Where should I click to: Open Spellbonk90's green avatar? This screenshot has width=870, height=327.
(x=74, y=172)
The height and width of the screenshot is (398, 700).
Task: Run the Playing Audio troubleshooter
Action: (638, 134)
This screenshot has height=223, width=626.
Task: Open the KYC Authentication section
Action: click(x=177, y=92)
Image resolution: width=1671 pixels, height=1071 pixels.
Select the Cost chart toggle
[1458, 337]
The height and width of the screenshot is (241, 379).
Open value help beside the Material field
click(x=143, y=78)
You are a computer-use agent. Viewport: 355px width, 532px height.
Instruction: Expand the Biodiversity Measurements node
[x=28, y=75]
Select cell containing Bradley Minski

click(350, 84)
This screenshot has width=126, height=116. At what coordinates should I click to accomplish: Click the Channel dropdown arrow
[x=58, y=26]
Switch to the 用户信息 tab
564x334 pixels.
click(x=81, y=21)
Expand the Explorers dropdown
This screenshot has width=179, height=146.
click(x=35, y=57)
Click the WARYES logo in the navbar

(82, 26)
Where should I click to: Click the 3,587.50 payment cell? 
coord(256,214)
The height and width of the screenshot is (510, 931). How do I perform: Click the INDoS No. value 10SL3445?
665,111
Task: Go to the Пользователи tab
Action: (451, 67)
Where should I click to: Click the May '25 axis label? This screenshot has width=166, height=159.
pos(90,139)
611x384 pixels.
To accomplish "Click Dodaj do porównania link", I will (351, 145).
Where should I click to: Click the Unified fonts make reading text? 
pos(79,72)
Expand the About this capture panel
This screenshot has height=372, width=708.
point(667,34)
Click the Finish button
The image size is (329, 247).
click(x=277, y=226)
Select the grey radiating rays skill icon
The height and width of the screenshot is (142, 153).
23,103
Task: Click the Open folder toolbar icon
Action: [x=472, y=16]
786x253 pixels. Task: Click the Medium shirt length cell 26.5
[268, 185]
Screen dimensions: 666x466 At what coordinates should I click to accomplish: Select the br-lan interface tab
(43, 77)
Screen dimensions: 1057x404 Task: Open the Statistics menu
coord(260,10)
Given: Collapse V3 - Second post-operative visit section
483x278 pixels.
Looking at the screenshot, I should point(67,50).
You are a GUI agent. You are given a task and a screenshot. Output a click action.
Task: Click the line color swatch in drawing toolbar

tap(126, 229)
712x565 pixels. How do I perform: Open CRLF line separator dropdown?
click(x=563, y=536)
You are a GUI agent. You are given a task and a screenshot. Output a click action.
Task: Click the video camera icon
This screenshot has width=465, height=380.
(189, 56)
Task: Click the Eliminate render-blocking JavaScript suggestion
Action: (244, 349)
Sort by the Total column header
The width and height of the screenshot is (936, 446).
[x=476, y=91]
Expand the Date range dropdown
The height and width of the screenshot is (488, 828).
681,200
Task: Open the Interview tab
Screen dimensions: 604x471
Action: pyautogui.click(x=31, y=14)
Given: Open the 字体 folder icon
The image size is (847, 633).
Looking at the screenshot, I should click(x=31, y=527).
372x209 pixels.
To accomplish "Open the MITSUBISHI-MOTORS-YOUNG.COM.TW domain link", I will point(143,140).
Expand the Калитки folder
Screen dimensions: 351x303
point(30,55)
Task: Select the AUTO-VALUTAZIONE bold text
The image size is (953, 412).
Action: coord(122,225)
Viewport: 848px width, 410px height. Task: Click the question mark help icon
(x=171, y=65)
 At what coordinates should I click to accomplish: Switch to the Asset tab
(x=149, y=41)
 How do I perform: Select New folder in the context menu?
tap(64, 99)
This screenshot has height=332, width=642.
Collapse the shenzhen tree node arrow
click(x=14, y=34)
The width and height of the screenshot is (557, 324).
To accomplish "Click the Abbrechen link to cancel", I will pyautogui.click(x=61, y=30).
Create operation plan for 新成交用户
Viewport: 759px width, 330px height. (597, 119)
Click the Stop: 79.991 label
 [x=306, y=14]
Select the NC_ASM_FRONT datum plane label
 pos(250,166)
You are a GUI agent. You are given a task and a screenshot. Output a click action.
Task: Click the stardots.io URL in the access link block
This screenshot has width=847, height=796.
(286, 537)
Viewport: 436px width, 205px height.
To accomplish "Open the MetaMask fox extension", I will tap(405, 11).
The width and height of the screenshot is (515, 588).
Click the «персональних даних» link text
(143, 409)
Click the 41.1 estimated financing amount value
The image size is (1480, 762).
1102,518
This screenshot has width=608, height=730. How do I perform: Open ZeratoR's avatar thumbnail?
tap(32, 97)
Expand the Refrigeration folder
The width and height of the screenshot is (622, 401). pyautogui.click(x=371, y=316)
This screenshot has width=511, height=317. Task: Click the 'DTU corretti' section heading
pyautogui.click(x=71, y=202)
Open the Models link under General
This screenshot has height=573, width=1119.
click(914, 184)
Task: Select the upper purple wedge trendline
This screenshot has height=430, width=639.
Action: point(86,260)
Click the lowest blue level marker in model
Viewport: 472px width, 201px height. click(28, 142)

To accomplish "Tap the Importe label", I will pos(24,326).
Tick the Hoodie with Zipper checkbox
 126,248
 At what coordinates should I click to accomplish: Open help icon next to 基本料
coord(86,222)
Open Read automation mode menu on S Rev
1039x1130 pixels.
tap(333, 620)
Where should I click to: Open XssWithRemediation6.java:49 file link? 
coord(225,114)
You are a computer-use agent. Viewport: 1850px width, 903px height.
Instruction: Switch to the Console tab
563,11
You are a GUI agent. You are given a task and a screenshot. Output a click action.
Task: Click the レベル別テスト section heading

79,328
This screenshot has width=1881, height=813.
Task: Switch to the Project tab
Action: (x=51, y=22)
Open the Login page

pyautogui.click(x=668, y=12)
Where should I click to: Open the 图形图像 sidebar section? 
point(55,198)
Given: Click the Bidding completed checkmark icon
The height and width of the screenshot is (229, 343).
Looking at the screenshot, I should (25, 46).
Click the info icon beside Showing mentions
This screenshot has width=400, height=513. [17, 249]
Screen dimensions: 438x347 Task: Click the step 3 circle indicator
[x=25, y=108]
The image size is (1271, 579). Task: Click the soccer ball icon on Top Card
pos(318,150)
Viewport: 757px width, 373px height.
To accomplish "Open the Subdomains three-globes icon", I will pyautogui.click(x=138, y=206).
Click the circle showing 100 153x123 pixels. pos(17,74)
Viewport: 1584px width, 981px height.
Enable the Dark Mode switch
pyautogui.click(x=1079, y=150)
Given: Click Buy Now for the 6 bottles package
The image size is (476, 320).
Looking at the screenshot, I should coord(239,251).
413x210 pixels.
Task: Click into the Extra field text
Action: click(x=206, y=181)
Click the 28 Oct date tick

*Instructions to follow*
Retype the records above in full, with no differences.

*Exercise answer*
Where should I click to: Open Spellbonk90's green avatar? This screenshot has width=870, height=327.
(x=74, y=172)
The height and width of the screenshot is (398, 700).
Task: Run the Playing Audio troubleshooter
Action: (638, 134)
This screenshot has height=223, width=626.
Task: Open the KYC Authentication section
Action: click(x=177, y=92)
Image resolution: width=1671 pixels, height=1071 pixels.
Select the Cost chart toggle
[1458, 337]
The height and width of the screenshot is (241, 379).
Open value help beside the Material field
click(x=143, y=78)
You are a computer-use agent. Viewport: 355px width, 532px height.
Instruction: Expand the Biodiversity Measurements node
[x=28, y=75]
Select cell containing Bradley Minski

click(350, 84)
This screenshot has width=126, height=116. At what coordinates should I click to accomplish: Click the Channel dropdown arrow
[x=58, y=26]
Switch to the 用户信息 tab
564x334 pixels.
click(x=81, y=21)
Expand the Explorers dropdown
This screenshot has width=179, height=146.
click(x=35, y=57)
Click the WARYES logo in the navbar

(82, 26)
Where should I click to: Click the 3,587.50 payment cell? 
coord(256,214)
The height and width of the screenshot is (510, 931). How do I perform: Click the INDoS No. value 10SL3445?
665,111
Task: Go to the Пользователи tab
Action: (451, 67)
Where should I click to: Click the May '25 axis label? This screenshot has width=166, height=159.
pos(90,139)
611x384 pixels.
To accomplish "Click Dodaj do porównania link", I will (351, 145).
Where should I click to: Click the Unified fonts make reading text? 
pos(79,72)
Expand the About this capture panel
This screenshot has height=372, width=708.
point(667,34)
Click the Finish button
The image size is (329, 247).
click(x=277, y=226)
Select the grey radiating rays skill icon
The height and width of the screenshot is (142, 153).
23,103
Task: Click the Open folder toolbar icon
Action: [x=472, y=16]
786x253 pixels. Task: Click the Medium shirt length cell 26.5
[268, 185]
Screen dimensions: 666x466 At what coordinates should I click to accomplish: Select the br-lan interface tab
(43, 77)
Screen dimensions: 1057x404 Task: Open the Statistics menu
coord(260,10)
Given: Collapse V3 - Second post-operative visit section
483x278 pixels.
Looking at the screenshot, I should point(67,50).
You are a GUI agent. You are given a task and a screenshot. Output a click action.
Task: Click the line color swatch in drawing toolbar

tap(126, 229)
712x565 pixels. How do I perform: Open CRLF line separator dropdown?
click(x=563, y=536)
You are a GUI agent. You are given a task and a screenshot. Output a click action.
Task: Click the video camera icon
This screenshot has width=465, height=380.
(189, 56)
Task: Click the Eliminate render-blocking JavaScript suggestion
Action: (244, 349)
Sort by the Total column header
The width and height of the screenshot is (936, 446).
[x=476, y=91]
Expand the Date range dropdown
The height and width of the screenshot is (488, 828).
681,200
Task: Open the Interview tab
Screen dimensions: 604x471
Action: pyautogui.click(x=31, y=14)
Given: Open the 字体 folder icon
The image size is (847, 633).
Looking at the screenshot, I should click(x=31, y=527).
372x209 pixels.
To accomplish "Open the MITSUBISHI-MOTORS-YOUNG.COM.TW domain link", I will point(143,140).
Expand the Калитки folder
Screen dimensions: 351x303
point(30,55)
Task: Select the AUTO-VALUTAZIONE bold text
The image size is (953, 412).
Action: coord(122,225)
Viewport: 848px width, 410px height. Task: Click the question mark help icon
(x=171, y=65)
 At what coordinates should I click to accomplish: Switch to the Asset tab
(x=149, y=41)
 How do I perform: Select New folder in the context menu?
tap(64, 99)
This screenshot has height=332, width=642.
Collapse the shenzhen tree node arrow
click(x=14, y=34)
The width and height of the screenshot is (557, 324).
To accomplish "Click the Abbrechen link to cancel", I will pyautogui.click(x=61, y=30).
Create operation plan for 新成交用户
Viewport: 759px width, 330px height. (597, 119)
Click the Stop: 79.991 label
 [x=306, y=14]
Select the NC_ASM_FRONT datum plane label
 pos(250,166)
You are a GUI agent. You are given a task and a screenshot. Output a click action.
Task: Click the stardots.io URL in the access link block
This screenshot has width=847, height=796.
(286, 537)
Viewport: 436px width, 205px height.
To accomplish "Open the MetaMask fox extension", I will tap(405, 11).
The width and height of the screenshot is (515, 588).
Click the «персональних даних» link text
(143, 409)
Click the 41.1 estimated financing amount value
The image size is (1480, 762).
1102,518
This screenshot has width=608, height=730. How do I perform: Open ZeratoR's avatar thumbnail?
tap(32, 97)
Expand the Refrigeration folder
The width and height of the screenshot is (622, 401). pyautogui.click(x=371, y=316)
This screenshot has width=511, height=317. Task: Click the 'DTU corretti' section heading
pyautogui.click(x=71, y=202)
Open the Models link under General
This screenshot has height=573, width=1119.
click(914, 184)
Task: Select the upper purple wedge trendline
This screenshot has height=430, width=639.
Action: point(86,260)
Click the lowest blue level marker in model
Viewport: 472px width, 201px height. click(28, 142)

To accomplish "Tap the Importe label", I will pos(24,326).
Tick the Hoodie with Zipper checkbox
 126,248
 At what coordinates should I click to accomplish: Open help icon next to 基本料
coord(86,222)
Open Read automation mode menu on S Rev
1039x1130 pixels.
tap(333, 620)
Where should I click to: Open XssWithRemediation6.java:49 file link? 
coord(225,114)
You are a computer-use agent. Viewport: 1850px width, 903px height.
Instruction: Switch to the Console tab
563,11
You are a GUI agent. You are given a task and a screenshot. Output a click action.
Task: Click the レベル別テスト section heading

79,328
This screenshot has width=1881, height=813.
Task: Switch to the Project tab
Action: (x=51, y=22)
Open the Login page

pyautogui.click(x=668, y=12)
Where should I click to: Open the 图形图像 sidebar section? 
point(55,198)
Given: Click the Bidding completed checkmark icon
The height and width of the screenshot is (229, 343).
Looking at the screenshot, I should (25, 46).
Click the info icon beside Showing mentions
This screenshot has width=400, height=513. [17, 249]
Screen dimensions: 438x347 Task: Click the step 3 circle indicator
[x=25, y=108]
The image size is (1271, 579). Task: Click the soccer ball icon on Top Card
pos(318,150)
Viewport: 757px width, 373px height.
To accomplish "Open the Subdomains three-globes icon", I will pyautogui.click(x=138, y=206).
Click the circle showing 100 153x123 pixels. pos(17,74)
Viewport: 1584px width, 981px height.
Enable the Dark Mode switch
pyautogui.click(x=1079, y=150)
Given: Click Buy Now for the 6 bottles package
The image size is (476, 320).
Looking at the screenshot, I should coord(239,251).
413x210 pixels.
Task: Click into the Extra field text
Action: click(x=206, y=181)
Click the 28 Oct date tick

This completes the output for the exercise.